Hasil penilaian yang lantas disebut oleh Alexander Marwata selaku Wakil Ketua KPK sebagai pertimbangan dalam penilaian asesor terhadap 51 pegawai KPK yang lantas dinilai merah dan tidak mungkin lagi untuk dibina.
Penilaian yang menurut saya sangat logis sih, karena kalau dari aspek pribadi sudah mendapat nilai minus, secara pengaruh juga negatif (terhadap hal-hal yang berkaitan dengan kebangsaan), lalu nilainya juga menyedihkan terkait Pancasila, UUD 1945, NKRI, dan pemerintah yang sah), apa lagi yang bisa diharapkan dari kinerja orang-orang seperti itu?
Kalau mau dibina … mau dibina dari sisi mananya lagi? Meskipun secara kinerja dan profesionalitas terlihat baik, rasanya nama-nama yang memang tidak lolos atau tidak memenuhi kualifikasi dari ketiga aspek tersebut … sebaiknya memang ditendang saja daripada kelak menimbulkan masalah baru dalam tubuh KPK maupun bagi semangat pemberantasan korupsi di negeri ini.
Namun, sejauh ini saya masih belum benyak membaca pembahasan dari para jurnalis, pemberitaan dari media-media online mainstream, maupun dari acara-acara talkshow yang membahas dari sisi 1.200-an lebih pegawai KPK yang dinyatakan lolos tadi.
Masa iya kalau dibanding 51 orang yang disebut tidak bisa dibina tadi, kualitas orang sebanyak itu (1.298 orang) kalah dan masa depan KPK dengan orang-orang itu akan auto-suram? Masa’ sih secara kinerja mereka juga sama sekali tidak bisa diharapkan, sedangkan dari sisi penilaian TWK mereka sudah memiliki modal yang bagus dengan lolos tes?

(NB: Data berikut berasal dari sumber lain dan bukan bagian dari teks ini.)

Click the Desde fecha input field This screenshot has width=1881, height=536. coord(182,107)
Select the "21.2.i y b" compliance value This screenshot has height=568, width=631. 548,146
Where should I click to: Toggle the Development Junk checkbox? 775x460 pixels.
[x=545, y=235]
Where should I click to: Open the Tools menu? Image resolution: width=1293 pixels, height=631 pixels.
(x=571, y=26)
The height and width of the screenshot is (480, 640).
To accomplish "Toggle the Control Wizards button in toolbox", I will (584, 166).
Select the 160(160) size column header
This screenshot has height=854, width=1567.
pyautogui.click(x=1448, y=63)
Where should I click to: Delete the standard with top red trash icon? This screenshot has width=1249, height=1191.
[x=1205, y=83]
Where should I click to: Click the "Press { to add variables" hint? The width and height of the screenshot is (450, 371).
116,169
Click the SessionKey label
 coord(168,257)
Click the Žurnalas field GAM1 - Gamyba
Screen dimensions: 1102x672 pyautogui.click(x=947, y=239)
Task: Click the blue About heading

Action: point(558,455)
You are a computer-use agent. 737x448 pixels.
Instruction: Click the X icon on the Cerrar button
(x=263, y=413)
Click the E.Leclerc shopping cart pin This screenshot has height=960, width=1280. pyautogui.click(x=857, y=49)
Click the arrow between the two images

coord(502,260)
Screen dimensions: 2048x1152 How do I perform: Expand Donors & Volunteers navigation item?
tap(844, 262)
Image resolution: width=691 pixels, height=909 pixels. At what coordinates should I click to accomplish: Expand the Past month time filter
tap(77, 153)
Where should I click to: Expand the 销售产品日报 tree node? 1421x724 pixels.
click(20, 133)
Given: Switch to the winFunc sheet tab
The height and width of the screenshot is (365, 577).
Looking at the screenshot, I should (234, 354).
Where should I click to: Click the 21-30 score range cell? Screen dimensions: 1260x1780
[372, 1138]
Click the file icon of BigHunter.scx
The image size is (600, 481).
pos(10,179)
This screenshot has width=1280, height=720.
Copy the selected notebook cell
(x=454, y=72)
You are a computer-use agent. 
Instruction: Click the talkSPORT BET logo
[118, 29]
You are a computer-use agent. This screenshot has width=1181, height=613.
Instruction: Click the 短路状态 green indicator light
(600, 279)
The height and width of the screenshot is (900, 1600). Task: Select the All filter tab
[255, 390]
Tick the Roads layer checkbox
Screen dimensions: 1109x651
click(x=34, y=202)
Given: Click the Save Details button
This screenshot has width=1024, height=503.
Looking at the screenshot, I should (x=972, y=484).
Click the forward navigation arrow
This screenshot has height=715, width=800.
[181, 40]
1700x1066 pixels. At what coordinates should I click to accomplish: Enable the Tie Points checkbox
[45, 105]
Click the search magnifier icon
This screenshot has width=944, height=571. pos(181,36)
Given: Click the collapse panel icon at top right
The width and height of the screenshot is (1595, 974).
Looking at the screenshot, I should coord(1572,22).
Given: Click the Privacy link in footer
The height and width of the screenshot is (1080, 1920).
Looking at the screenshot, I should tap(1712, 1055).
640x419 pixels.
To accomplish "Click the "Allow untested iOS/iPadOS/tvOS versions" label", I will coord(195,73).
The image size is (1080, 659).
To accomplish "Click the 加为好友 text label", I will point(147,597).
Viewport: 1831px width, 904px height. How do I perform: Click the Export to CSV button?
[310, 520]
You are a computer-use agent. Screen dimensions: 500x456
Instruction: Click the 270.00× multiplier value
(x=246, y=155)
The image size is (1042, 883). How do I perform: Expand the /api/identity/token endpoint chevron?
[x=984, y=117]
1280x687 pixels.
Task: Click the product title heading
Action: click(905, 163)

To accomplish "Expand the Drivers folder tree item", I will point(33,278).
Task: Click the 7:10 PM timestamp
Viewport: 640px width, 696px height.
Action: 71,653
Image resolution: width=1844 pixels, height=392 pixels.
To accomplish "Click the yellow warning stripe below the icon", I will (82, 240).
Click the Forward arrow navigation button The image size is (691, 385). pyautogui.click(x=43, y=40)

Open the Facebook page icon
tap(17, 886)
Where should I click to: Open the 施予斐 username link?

Saya sih masih berharap agar ke depan, akan ada banyak ulasan mengenai 1.298 orang tadi … yang kalau dikurangi 24 orang yang akan masuk dalam pembinaan tadi, jumlahnya masih cukup signifikan (1.274 orang) untuk membuat publik kembali melek bahwasanya tidak ada yang salah atau tidak ada yang aneh dalam proses TWK, termasuk tidak lolosnya Novel Baswedan sebagai senior di tubuh KPK!
Arahan Presiden Jokowi hendaknya juga bisa ditelaah dengan lebih tenang, supaya hasilnya juga lebih baik, agar jangan terkesan ada benturan atau tuduhan pembangkangan seperti yang dilontarkan kepada pihak-pihak terkait yang tetap menyatakan bahwa 51 pegawai kPK tidak lolos dalam TWK.
Bagi saya, arahan agar hasil TWK tidak serta-merta dijadikan dasar untuk pemberhentikan ada baiknya juga, tetapi kalau memang dari ketiga aspek penilaian seperti disebutkan di atas memang sudah negatif … saya yakin Presiden Jokowi pun setuju bahwa sebaiknya 51 orang tadi tidak usah lagi menjadi bagian dari KPK sampai selama-lamanya!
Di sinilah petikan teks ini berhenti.